Entries taken from a collection
%%

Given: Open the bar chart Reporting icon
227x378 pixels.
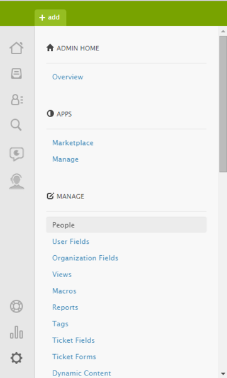Looking at the screenshot, I should 16,332.
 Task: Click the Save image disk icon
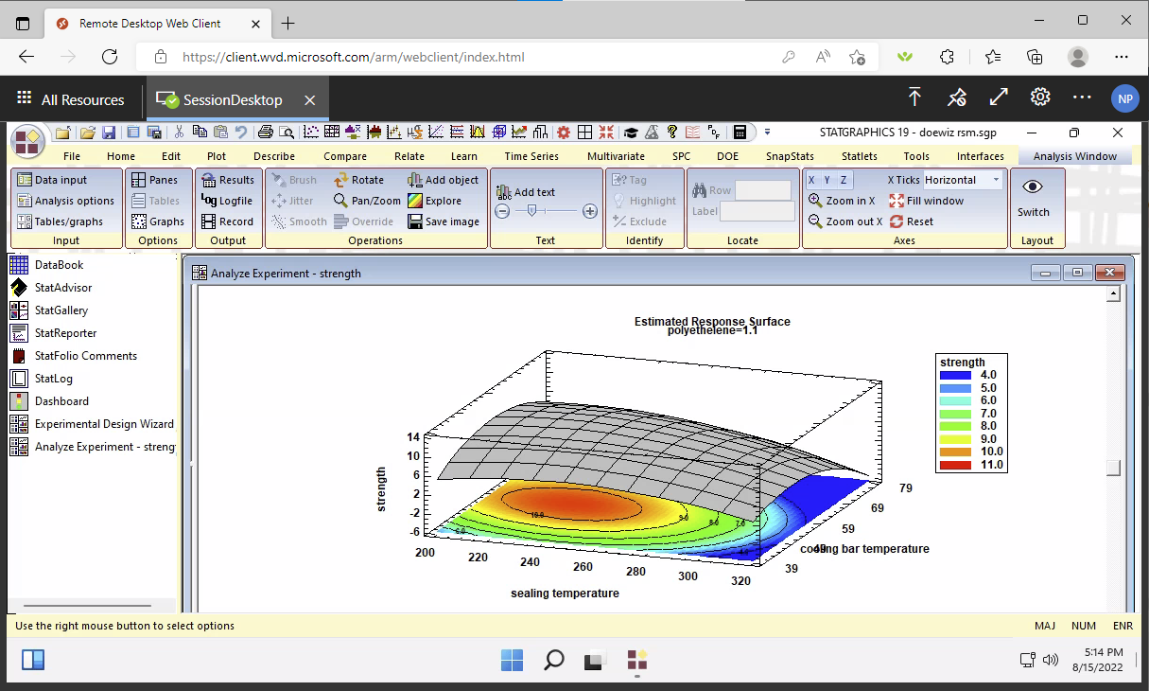[415, 221]
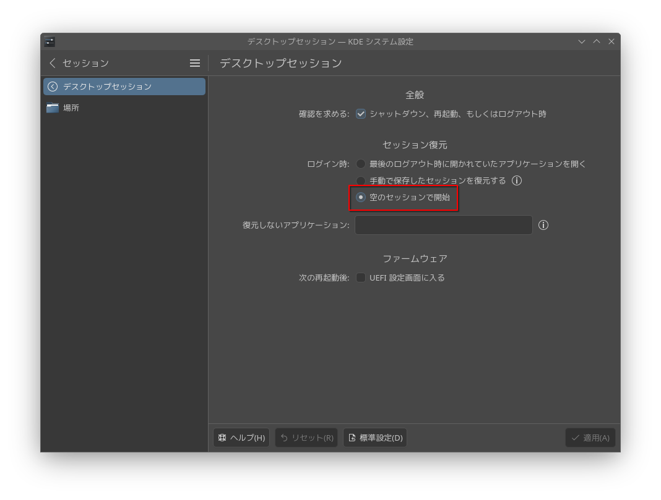The width and height of the screenshot is (661, 500).
Task: Click the 復元しないアプリケーション text field
Action: [443, 225]
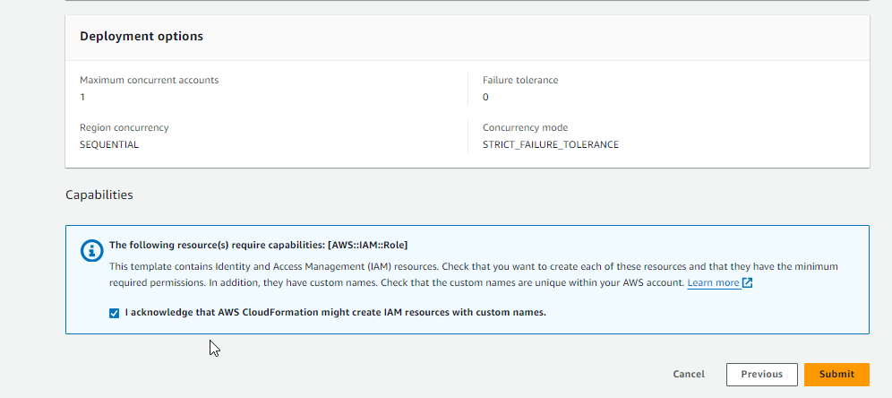
Task: Click the Failure tolerance label
Action: click(x=520, y=80)
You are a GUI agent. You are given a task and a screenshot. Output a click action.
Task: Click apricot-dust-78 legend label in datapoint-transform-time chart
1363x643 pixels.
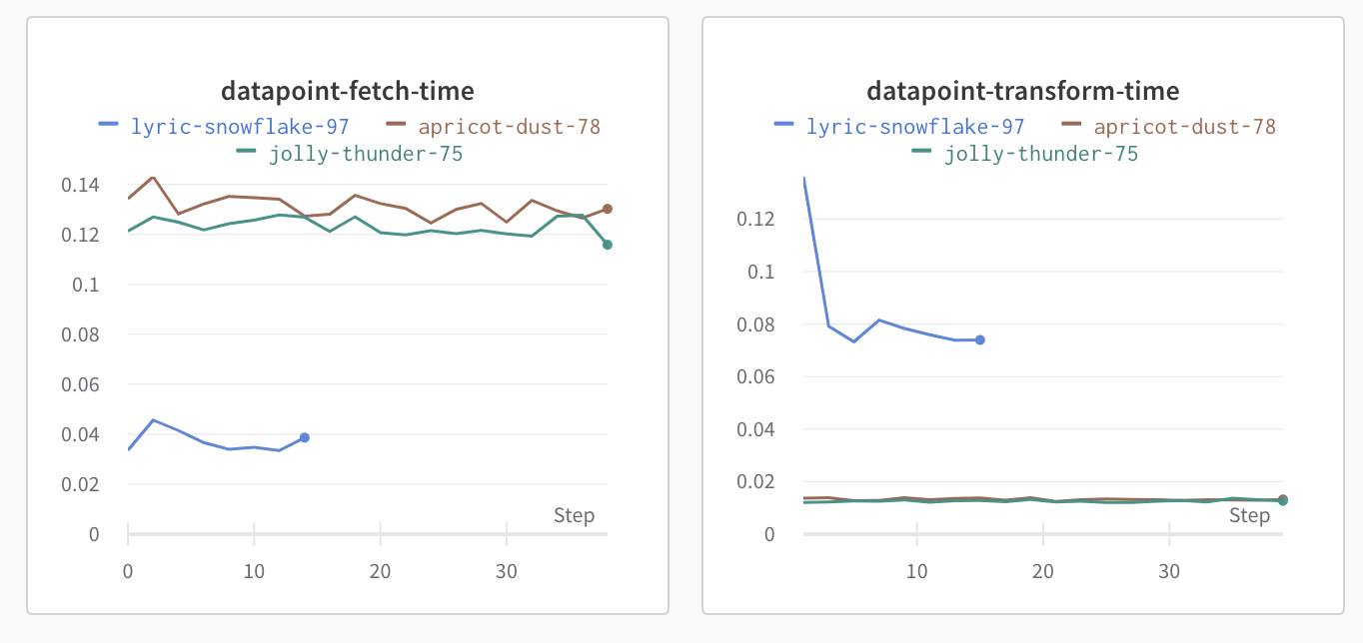click(1185, 126)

%%

**Direction**
Please print every row above word for word, leaving the pictures out.

**Task result**
Given: Open the bar chart Reporting icon
227x378 pixels.
Looking at the screenshot, I should 16,332.
 Task: Click the Save image disk icon
[415, 221]
The width and height of the screenshot is (661, 500).
Task: Click the 復元しないアプリケーション text field
Action: [443, 225]
Task: Click the Failure tolerance label
Action: click(x=520, y=80)
You are a GUI agent. You are given a task and a screenshot. Output a click action.
Task: Click apricot-dust-78 legend label in datapoint-transform-time chart
1363x643 pixels.
click(1185, 126)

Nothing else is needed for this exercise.